WHAT IS NEEDED
Convert the rows from the line with "You are a GUI" to the line with "(x=255, y=505)", both included, into a JSON list of strings, one string per line, with blank lines skipped. Leave out the pictures.

THE INPUT

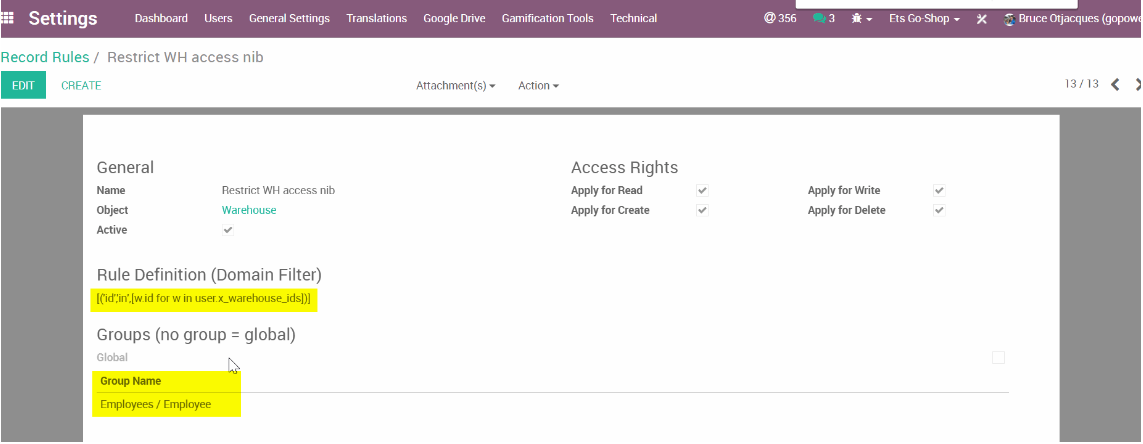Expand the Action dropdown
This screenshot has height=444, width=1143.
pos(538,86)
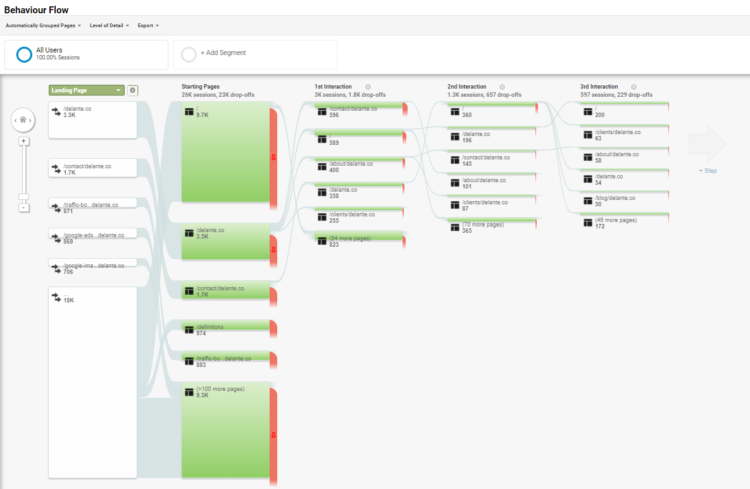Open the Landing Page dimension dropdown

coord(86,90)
* * *
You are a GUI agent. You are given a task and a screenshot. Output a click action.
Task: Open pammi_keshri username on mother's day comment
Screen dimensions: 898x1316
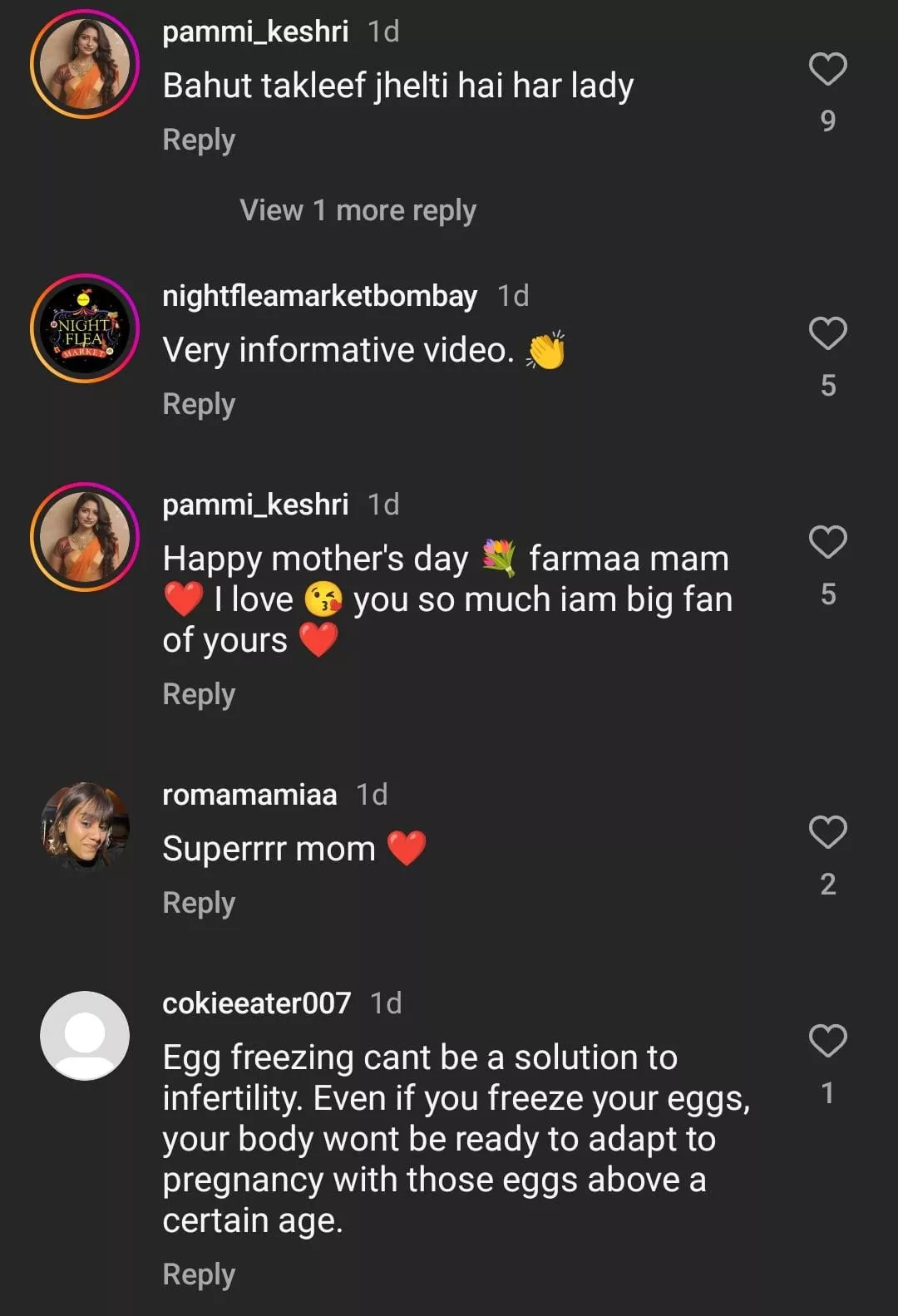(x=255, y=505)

EXERCISE RESPONSE
[
  "You are a GUI agent. You are given a task and a screenshot. Output a click action.",
  "Task: Open pammi_keshri username on mother's day comment",
  "Screen dimensions: 898x1316",
  "(x=255, y=505)"
]